A structured set of objections, weighed in public.

Desk editor's note, referee report, simulated authors' rebuttal, and a circularity audit. Tearing a paper down is the easy half of reading it; the pith above is the substance, this is the friction.

Desk Editor's Note private letter to a colleague

The paper's new synthetic benchmark shows infant-scale models handle size and texture visually better than color, with the opposite pattern for web-scale models on text grounding.

read the letter

The main point is that this work builds a controlled synthetic benchmark to test attribute discrimination—color, size, texture—while holding object class fixed across 67 everyday items. It reports a clear split: infant-trained models like CVCL do well on visual size and hold their own on texture but fall short on color, and they show only modest grounding of size in text-vision prompts while struggling with color. Web-scale models like CLIP reverse that, grounding color strongly from text but weaker on visual size discrimination. The two test settings, image-only prototypes and attribute-object text prompts, make the comparison direct. That controlled decoupling via synthetic rendering is the actual new piece; prior infant-scale evaluations stayed mostly at category level. The setup gives a practical way to probe what these small models actually learn from limited data. The reported patterns line up with the abstract's claims and seem internally consistent on the numbers given. The soft spot is the lack of an explicit check that the renders truly remove object-identity cues—no probe results or correlation tests are mentioned to rule out shape or lighting leaks that could drive the gaps. With only three attributes and a handful of models, the dissociation stays narrow, and the abstract leaves out error bars or exact statistical tests, so robustness is hard to judge from the summary alone. This is useful for anyone building or evaluating small-scale vision-language systems aimed at more human-like learning. A reader focused on benchmarks or developmental constraints would find the tool and the split worth seeing. It deserves peer review because the benchmark construction is concrete and the evaluation design is straightforward, even if the current results need tighter validation on the decoupling step.

Referee Report

1 major / 2 minor

Summary. The paper introduces a controlled synthetic benchmark that varies color, size, and texture across 67 object classes to evaluate attribute discrimination in infant-scale vision-language models (CVCL and infant-trained DINO) versus web-scale models (CLIP, SigLIP, ResNeXt). It reports results from an image-only prototype test and a text-vision grounding test with attribute-object prompts, claiming a dissociation: infant models show strong visual representations for size and comparable texture discrimination but poor color discrimination and weak color grounding, while web-trained models exhibit strong text-based color grounding but weaker visual size discrimination.

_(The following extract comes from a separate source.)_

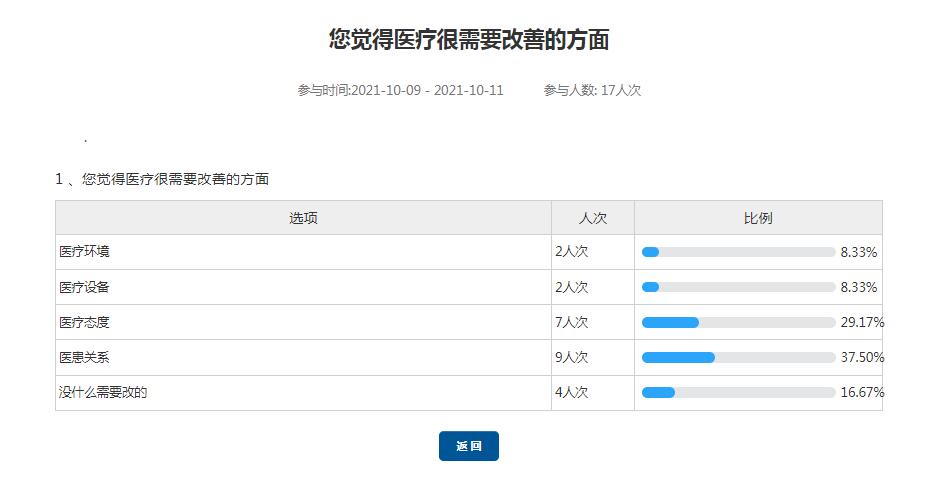This screenshot has height=481, width=936.
Task: Select the 医患关系 option row label
Action: (x=84, y=357)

Significance. If the benchmark successfully isolates the targeted attributes, the reported dissociation would offer valuable empirical evidence on how limited, infant-like training data shapes visual versus linguistic attribute representations compared to web-scale models, with potential implications for developmental modeling in vision-language systems.

major comments (1)

[Benchmark construction] Benchmark construction (synthetic rendering procedure): the central dissociation claim requires that performance differences reflect attribute discrimination rather than object-identity confounds. No validation is reported (e.g., a probe classifier recovering object class from attribute-varied renders, or checks for residual shape-attribute correlations or rendering artifacts across the 67 classes). Without this, the image-only prototype results and text-vision scores could be driven by unintended signals.

minor comments (2)

[Results] The abstract and results sections do not report exact metrics, error bars, or statistical tests used to establish the claimed differences between model families.
[Methods] Clarify the precise definition of 'prototype test' and 'grounding score' in the text-vision setting, including how prompts are constructed and how similarity is computed.

Simulated Author's Rebuttal

1 responses · 0 unresolved

We thank the referee for their detailed and constructive review. We address the single major comment below and will revise the manuscript accordingly to strengthen the benchmark validation.

read point-by-point responses

Referee: [Benchmark construction] Benchmark construction (synthetic rendering procedure): the central dissociation claim requires that performance differences reflect attribute discrimination rather than object-identity confounds. No validation is reported (e.g., a probe classifier recovering object class from attribute-varied renders, or checks for residual shape-attribute correlations or rendering artifacts across the 67 classes). Without this, the image-only prototype results and text-vision scores could be driven by unintended signals.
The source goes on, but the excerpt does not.